Goal of the exercise
Transcribe exactly, and only, the lines from the one containing "Click the red 2065.86 current price label" through the end of the material.

Records provided

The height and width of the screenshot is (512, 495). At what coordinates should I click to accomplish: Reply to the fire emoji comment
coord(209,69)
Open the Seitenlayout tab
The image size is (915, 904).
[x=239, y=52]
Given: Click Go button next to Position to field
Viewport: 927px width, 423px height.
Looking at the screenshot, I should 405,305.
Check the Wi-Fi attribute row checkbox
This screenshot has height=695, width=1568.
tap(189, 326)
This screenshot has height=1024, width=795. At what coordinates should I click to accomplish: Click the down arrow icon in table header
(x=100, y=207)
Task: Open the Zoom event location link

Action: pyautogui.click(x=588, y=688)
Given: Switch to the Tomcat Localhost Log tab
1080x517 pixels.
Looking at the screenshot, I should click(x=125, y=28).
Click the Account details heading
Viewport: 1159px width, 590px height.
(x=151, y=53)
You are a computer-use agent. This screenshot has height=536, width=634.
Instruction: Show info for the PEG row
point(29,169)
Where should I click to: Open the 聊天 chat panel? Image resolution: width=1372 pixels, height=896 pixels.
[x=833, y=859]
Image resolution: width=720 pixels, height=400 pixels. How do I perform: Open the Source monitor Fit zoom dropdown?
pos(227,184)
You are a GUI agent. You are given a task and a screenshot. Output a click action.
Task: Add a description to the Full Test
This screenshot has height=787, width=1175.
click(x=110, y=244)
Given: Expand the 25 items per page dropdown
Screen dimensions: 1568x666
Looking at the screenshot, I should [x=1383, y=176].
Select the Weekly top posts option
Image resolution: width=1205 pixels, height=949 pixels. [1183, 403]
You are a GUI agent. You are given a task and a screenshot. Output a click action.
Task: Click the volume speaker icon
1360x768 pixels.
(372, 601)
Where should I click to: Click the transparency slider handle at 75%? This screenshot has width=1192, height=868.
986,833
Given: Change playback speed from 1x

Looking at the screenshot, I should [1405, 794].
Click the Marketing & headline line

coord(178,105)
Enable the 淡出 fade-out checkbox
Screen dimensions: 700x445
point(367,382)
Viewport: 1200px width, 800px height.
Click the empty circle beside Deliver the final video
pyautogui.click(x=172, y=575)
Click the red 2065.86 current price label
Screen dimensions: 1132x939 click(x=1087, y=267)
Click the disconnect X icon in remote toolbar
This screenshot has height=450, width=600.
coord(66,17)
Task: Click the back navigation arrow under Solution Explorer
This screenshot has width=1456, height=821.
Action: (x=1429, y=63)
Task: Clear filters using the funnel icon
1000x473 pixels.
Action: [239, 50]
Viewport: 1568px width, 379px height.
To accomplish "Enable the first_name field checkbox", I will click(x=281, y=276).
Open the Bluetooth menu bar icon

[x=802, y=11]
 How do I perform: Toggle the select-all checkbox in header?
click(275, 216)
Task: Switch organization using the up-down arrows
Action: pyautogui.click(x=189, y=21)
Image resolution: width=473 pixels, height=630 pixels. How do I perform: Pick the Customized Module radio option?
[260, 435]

Solution to this exercise
Click the red 2065.86 current price label
Screen dimensions: 1132x939 click(x=1087, y=267)
Click the disconnect X icon in remote toolbar
This screenshot has height=450, width=600.
coord(66,17)
Task: Click the back navigation arrow under Solution Explorer
This screenshot has width=1456, height=821.
Action: (x=1429, y=63)
Task: Clear filters using the funnel icon
1000x473 pixels.
Action: [239, 50]
Viewport: 1568px width, 379px height.
To accomplish "Enable the first_name field checkbox", I will click(x=281, y=276).
Open the Bluetooth menu bar icon

[x=802, y=11]
 How do I perform: Toggle the select-all checkbox in header?
click(275, 216)
Task: Switch organization using the up-down arrows
Action: pyautogui.click(x=189, y=21)
Image resolution: width=473 pixels, height=630 pixels. How do I perform: Pick the Customized Module radio option?
[260, 435]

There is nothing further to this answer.